A distanza di poche ore e dunque quasi contemporaneo a Giorgio Perozzi, alias il magistrale Philippe Noiret giornalista in “Amici miei”, il 23 marzo 1922 nasceva Ugo Tognazzi e per il suo compleanno il figlio Ricky gli ha dedicato un documentario, “La voglia matta di vivere”, trasmesso su Rai2 e ancora reperibile su RaiPlay.

Dolcissimo, denso di ricordi e testimonianze di attori, registi, amici, parenti, ricco di inediti e racconti di cuore, lo definirei imperdibile per cogliere l’amore che trasuda in ogni secondo del girato e per rivivere l’atmosfera di un’Italia, un mondo, diverso e dimenticato.

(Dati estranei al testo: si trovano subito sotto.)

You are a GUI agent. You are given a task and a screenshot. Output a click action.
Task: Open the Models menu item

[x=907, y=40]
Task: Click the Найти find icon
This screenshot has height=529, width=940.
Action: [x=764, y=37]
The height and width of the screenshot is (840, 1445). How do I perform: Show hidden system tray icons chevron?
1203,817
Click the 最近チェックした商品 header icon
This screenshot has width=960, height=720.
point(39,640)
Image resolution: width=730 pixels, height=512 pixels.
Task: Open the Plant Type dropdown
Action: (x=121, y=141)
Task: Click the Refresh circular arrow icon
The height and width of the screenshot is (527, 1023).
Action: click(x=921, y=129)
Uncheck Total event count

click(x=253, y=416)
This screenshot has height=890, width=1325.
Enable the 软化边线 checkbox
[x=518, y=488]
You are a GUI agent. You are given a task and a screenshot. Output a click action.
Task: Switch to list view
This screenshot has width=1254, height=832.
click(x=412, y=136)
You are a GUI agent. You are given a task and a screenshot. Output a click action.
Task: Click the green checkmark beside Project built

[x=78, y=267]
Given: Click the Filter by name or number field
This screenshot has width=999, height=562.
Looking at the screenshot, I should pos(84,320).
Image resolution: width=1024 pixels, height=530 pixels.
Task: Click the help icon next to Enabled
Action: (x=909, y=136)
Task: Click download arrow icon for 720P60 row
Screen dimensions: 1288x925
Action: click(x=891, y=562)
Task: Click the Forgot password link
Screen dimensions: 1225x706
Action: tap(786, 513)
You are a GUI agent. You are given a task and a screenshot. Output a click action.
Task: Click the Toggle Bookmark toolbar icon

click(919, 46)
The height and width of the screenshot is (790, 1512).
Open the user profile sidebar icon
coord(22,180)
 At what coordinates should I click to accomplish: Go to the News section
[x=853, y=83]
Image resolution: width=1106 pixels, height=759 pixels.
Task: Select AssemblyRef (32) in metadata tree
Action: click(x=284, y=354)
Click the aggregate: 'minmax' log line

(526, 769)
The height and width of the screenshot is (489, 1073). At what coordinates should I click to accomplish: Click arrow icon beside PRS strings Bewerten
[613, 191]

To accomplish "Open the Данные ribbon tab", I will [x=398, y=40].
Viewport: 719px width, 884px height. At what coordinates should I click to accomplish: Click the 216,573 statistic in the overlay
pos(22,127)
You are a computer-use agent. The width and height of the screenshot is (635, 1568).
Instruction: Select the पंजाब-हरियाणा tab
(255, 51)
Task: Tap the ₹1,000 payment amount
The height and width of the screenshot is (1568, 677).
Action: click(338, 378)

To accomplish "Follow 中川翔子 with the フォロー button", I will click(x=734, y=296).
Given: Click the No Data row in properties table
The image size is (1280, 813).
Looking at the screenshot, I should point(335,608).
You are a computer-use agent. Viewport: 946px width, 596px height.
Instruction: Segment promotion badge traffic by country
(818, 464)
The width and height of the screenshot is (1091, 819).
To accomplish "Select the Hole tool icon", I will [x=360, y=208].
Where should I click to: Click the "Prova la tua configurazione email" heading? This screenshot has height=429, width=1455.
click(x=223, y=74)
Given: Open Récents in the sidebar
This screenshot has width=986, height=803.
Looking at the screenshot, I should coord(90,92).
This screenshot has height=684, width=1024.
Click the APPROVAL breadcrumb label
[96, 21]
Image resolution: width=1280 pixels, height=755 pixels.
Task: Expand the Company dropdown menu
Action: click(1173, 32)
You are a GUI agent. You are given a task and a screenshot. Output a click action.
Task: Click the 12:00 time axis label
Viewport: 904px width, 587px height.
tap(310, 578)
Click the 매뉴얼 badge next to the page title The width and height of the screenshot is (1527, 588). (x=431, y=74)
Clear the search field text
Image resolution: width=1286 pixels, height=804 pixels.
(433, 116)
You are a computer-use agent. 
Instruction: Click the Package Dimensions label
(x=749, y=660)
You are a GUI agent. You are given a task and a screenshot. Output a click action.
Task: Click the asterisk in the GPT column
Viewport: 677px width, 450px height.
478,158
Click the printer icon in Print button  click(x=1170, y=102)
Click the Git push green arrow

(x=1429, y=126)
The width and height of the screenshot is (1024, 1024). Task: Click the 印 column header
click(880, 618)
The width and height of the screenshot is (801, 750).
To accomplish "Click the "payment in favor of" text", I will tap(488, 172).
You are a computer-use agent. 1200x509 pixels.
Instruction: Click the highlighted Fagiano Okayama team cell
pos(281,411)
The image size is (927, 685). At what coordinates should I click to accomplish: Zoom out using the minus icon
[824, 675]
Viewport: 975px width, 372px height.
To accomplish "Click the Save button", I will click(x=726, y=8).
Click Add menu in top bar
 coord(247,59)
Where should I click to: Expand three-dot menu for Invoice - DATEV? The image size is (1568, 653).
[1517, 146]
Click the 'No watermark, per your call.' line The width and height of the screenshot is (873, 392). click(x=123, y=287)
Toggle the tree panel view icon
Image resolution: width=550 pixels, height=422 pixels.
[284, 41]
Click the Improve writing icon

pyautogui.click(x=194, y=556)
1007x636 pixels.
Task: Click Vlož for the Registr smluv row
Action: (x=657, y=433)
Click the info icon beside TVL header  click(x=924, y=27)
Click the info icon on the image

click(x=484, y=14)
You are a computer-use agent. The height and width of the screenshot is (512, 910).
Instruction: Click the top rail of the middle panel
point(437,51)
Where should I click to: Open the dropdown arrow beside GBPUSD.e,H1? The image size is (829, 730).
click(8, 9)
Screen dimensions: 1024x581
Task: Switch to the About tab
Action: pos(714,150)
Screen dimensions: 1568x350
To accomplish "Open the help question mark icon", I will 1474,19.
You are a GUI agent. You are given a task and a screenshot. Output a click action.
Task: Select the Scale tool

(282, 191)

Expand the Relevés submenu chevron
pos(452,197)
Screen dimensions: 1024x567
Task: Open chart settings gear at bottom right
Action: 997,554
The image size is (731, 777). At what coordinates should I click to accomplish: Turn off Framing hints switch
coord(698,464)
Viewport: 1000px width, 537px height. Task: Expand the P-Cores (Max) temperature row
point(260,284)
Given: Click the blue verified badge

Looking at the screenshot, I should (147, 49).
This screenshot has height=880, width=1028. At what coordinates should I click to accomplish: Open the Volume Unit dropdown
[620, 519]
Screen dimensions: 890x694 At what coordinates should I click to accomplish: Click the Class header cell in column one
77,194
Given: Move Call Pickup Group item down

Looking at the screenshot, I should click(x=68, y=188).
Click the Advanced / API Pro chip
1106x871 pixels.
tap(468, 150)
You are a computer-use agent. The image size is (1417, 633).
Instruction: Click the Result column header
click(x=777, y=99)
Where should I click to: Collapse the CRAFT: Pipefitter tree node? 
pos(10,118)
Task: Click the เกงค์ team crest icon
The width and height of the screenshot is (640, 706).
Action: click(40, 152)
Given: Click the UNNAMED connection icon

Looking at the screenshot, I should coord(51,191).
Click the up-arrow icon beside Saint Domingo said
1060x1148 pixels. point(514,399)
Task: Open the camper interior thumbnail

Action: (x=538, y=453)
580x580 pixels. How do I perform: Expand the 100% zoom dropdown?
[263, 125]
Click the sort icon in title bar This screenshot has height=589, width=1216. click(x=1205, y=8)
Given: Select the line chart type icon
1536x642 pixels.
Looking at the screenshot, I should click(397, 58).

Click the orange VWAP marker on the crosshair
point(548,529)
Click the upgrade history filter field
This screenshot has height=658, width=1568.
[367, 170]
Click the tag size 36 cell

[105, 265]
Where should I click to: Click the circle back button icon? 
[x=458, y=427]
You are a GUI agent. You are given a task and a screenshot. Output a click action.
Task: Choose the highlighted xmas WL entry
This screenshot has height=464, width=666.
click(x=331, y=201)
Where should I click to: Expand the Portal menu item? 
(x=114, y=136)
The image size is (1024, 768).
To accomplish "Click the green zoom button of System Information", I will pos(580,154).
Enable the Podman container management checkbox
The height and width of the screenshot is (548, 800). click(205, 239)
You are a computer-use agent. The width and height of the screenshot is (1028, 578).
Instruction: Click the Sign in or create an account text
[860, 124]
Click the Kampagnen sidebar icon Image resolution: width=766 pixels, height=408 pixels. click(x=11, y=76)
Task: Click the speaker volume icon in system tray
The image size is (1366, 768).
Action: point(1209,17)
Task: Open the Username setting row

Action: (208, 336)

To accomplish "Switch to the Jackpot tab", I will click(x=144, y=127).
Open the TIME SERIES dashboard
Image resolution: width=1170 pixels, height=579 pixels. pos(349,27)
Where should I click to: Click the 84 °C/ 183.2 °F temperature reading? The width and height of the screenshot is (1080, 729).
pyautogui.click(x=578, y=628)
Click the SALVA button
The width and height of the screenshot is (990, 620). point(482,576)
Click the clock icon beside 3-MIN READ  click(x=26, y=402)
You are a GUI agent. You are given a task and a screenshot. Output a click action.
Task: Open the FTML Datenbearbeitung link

Superba la rivisitazione del rapporto di Ugo Tognazzi con Raimondo Vianello, Vittorio Gassman, Paolo Villaggio e soprattutto la sua famiglia, a partire dai video amatoriali gelosamente custoditi da Gianmarco Tognazzi e in cu si vedono insieme tutti i figli, avuti da 3 mogli diverse – di cui Franca Bettoja l’ultima e la più duratura – eppure uniti e legati in maniera indissolubile. Nel nome del padre.

Ricky ha trasmesso, in poco più di un’ora, un’esistenza straordinaria di un personaggio unico nel panorama dello spettacolo, capace di reinventarsi in ogni momento del suo cammino, volando come una sorridente libellula tra la rivista e il cinema, il teatro e la televisione che – come spesso accade – a un certo punto lo mettono in soffitta, e allora lui se ne va a Parigi a recitare “L’avaro” in francese, con una stoccatina ai suoi colleghi: “Sono tutti invidiosi e quindi questa mia nuova esperienza genererà un po’ di malumore”.

Diviso tra l’amore per la cucina e lo sport, con il calcio e il Milan nel cuore, ma anche padrino di un torneo di tennis che si è svolto a casa sua per decenni e che aveva in palio lo scolapasta d’oro, Ugo Tognazzi è descritto da suo figlio che ne esalta le doti e il buonumore perenne, senza timore di metterne a nudo i difetti privati come gli amori e i flirt, i corteggiamenti oltre il set e il palcoscenico, rievocati dalle stesse protagoniste con discrezione ma con gli occhi illuminati, come in un niente affatto malizioso passaggio in cui Giovanna Ralli racconta di un bacio scenico che superò di gran lunga la finzione. I racconti artistici di Ornella Muti e Andrea Ferreol trasudano di affetto e ammirazione. Con la Muti, oltre al capolavoro “Romanzo popolare”, Tognazzi girò “La stanza del vescovo” tratto dal libro di Piero Chiara. Autore straordinario poco valutato oggigiorno, Chiara diede i natali ad altri libri-film come “Venga a prendere il caffé da noi” (titolo originale: “La spartizione”), “Il piatto piange”.

Nel documentario si aprono altri commossi diari di Alessandro Haber, Pupi Avati e Marco Risi, che cita una battuta di Abatantuono: “Diego dice spesso, nelle sue interviste, che la scena tra i due pugili suonati (‘La nobile arte’, episodio dal film ‘I mostri’ diretto nel 1963 da Dino Risi) con Tognazzi e Gassman dovrebbe vincere un Oscar all’anno”.

Una frase ricorrente pronunciata dai protagonisti della “Voglia matta di vivere”, titolo ispirato a “La voglia matta” di Luciano Salce, che fu un altro dei sodalizi sanguigni di Tognazzi, è: “Ugo mi ha cambiato la vita”. Lo ha fatto anche con noi suoi fan, cambiandocela in meglio tra risate e malinconia.